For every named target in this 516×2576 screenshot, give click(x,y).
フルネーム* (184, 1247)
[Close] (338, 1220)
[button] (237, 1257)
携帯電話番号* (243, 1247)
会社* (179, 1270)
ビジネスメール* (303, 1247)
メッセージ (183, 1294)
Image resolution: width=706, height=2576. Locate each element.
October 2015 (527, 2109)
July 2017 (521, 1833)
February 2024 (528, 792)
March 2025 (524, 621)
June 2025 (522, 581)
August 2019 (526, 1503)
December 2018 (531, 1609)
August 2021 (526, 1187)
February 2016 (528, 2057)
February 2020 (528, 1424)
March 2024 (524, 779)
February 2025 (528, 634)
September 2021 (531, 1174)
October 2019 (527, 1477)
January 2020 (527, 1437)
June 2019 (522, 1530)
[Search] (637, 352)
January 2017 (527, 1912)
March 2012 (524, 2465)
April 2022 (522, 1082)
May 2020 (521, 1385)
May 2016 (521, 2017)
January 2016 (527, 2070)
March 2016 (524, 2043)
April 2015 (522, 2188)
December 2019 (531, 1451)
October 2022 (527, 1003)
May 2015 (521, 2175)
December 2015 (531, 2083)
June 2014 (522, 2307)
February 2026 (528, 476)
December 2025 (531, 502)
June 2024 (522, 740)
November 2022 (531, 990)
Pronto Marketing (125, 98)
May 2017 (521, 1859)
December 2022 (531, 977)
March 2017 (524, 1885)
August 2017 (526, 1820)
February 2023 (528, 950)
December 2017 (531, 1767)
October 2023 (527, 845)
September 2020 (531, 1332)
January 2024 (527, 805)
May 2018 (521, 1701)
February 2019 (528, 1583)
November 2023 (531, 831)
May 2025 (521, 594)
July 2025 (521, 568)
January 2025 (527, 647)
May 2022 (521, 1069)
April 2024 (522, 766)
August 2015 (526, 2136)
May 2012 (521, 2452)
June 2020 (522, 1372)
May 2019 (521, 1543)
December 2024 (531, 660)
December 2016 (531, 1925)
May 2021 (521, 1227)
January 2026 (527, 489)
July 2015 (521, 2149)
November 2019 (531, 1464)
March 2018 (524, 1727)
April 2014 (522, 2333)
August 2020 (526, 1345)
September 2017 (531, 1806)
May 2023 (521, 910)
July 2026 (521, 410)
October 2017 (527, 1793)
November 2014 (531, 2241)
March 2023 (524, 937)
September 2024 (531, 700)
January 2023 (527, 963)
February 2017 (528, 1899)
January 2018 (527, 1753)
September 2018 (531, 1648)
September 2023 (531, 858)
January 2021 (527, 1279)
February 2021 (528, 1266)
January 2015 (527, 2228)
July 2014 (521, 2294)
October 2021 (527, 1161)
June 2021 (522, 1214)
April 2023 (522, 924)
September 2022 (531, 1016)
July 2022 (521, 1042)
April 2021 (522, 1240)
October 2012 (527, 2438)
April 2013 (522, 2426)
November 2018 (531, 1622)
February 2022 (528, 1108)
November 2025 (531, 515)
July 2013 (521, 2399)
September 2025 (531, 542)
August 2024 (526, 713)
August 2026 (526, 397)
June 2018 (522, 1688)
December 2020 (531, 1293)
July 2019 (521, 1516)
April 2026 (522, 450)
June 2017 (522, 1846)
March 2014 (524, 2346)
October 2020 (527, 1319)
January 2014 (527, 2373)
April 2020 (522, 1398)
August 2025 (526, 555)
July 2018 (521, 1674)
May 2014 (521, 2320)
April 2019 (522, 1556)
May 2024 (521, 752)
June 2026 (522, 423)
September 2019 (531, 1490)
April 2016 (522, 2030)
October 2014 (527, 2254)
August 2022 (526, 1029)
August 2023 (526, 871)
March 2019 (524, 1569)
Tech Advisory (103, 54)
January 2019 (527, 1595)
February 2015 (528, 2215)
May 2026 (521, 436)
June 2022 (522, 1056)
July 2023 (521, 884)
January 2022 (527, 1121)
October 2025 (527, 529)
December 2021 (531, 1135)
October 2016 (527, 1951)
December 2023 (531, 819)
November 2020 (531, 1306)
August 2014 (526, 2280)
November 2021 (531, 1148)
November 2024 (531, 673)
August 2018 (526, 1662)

---

## EXERCISE OBJECTIVE
Transcribe, exactly as written, all lines of the entries above from the first to the one containing "February 2024 (528, 792)", and no more.

## TASK SOLUTION
For every named target in this 516×2576 screenshot, give click(x,y).
フルネーム* (184, 1247)
[Close] (338, 1220)
[button] (237, 1257)
携帯電話番号* (243, 1247)
会社* (179, 1270)
ビジネスメール* (303, 1247)
メッセージ (183, 1294)
Image resolution: width=706, height=2576. Locate each element.
October 2015 (527, 2109)
July 2017 (521, 1833)
February 2024 (528, 792)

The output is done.